Prompt | If a line of the data below contains the string "Chrome", count it, then state the total alone.

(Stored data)
== == ==
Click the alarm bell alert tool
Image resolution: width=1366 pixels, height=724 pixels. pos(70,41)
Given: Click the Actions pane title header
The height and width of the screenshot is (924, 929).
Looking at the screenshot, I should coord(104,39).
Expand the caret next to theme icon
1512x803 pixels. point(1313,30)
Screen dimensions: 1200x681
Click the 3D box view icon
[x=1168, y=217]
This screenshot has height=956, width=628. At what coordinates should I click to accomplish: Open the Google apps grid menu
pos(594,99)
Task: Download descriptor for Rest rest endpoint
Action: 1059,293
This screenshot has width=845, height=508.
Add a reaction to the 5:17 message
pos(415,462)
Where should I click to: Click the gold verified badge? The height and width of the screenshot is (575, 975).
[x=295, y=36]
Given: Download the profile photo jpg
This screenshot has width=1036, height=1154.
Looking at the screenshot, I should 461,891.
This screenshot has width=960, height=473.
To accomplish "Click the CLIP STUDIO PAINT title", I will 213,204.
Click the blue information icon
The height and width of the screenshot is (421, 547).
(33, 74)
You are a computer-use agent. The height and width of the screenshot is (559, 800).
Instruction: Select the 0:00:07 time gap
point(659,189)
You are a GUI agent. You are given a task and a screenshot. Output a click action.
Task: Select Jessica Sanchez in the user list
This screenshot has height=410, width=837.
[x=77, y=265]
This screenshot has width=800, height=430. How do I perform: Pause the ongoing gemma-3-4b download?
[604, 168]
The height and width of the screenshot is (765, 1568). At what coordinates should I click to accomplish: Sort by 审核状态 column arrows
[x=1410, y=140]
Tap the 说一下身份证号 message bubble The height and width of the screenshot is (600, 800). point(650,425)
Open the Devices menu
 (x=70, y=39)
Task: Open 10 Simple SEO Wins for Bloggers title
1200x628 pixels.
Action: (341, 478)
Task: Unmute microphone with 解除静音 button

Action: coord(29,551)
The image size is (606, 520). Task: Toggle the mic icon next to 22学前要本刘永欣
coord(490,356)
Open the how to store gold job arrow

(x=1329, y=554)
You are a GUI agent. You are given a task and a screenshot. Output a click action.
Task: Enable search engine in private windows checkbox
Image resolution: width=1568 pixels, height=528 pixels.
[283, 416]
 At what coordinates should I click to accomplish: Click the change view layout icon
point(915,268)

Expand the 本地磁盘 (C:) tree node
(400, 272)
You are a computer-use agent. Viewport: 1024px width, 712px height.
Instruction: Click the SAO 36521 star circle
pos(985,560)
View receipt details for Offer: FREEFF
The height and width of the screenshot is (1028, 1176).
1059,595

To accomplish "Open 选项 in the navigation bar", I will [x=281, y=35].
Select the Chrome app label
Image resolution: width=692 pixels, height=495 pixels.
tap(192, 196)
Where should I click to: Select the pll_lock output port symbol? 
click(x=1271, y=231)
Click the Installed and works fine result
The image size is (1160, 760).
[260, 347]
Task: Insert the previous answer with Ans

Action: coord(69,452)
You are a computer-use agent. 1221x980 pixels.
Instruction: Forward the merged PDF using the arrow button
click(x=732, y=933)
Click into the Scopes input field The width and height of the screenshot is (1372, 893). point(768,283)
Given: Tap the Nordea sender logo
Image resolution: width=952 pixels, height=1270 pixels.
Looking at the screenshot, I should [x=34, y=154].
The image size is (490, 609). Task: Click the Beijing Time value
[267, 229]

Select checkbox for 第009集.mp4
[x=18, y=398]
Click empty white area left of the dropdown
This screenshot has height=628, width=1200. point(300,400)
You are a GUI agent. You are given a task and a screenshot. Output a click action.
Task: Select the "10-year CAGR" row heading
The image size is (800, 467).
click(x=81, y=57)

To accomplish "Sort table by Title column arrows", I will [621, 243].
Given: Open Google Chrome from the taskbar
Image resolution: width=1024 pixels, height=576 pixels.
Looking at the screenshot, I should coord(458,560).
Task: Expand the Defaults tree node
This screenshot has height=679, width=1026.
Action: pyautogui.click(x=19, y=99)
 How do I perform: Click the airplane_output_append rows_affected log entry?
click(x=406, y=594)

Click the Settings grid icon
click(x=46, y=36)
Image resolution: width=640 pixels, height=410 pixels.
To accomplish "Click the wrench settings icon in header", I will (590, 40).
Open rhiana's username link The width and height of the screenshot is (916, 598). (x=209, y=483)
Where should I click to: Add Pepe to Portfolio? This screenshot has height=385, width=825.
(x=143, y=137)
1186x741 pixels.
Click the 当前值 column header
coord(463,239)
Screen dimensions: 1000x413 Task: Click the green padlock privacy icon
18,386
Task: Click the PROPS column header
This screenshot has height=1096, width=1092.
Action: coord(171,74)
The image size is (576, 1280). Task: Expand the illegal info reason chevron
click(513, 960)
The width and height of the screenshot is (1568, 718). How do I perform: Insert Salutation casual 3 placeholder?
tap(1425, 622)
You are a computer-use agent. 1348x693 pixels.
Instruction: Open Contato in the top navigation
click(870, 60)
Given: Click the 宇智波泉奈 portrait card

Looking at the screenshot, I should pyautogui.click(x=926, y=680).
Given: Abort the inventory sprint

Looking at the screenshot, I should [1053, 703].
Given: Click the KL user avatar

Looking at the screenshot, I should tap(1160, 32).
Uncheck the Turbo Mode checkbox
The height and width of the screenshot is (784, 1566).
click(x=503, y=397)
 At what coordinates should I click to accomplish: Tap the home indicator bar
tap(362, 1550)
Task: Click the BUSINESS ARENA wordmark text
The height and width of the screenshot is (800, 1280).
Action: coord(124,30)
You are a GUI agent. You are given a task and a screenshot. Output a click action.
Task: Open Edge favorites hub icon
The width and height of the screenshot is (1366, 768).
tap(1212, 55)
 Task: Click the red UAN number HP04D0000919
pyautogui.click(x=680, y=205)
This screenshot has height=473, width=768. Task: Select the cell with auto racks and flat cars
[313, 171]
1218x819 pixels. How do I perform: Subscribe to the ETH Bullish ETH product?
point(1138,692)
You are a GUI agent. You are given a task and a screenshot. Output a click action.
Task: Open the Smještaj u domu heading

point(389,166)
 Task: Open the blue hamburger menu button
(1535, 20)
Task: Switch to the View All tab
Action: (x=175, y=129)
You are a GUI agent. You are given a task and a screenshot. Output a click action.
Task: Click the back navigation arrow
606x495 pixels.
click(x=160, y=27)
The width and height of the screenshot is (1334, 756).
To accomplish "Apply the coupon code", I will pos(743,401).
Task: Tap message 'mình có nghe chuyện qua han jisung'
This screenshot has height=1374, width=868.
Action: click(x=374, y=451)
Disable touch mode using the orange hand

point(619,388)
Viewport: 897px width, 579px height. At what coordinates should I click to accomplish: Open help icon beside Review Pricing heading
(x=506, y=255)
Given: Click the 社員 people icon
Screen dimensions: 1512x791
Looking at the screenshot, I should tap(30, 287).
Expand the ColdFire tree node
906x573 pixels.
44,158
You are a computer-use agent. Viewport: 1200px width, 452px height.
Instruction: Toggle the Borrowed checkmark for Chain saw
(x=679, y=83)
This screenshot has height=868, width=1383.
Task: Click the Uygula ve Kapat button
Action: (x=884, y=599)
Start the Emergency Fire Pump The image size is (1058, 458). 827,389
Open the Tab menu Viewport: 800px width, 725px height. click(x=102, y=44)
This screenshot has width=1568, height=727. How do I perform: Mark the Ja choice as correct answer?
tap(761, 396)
== == ==
The answer | 2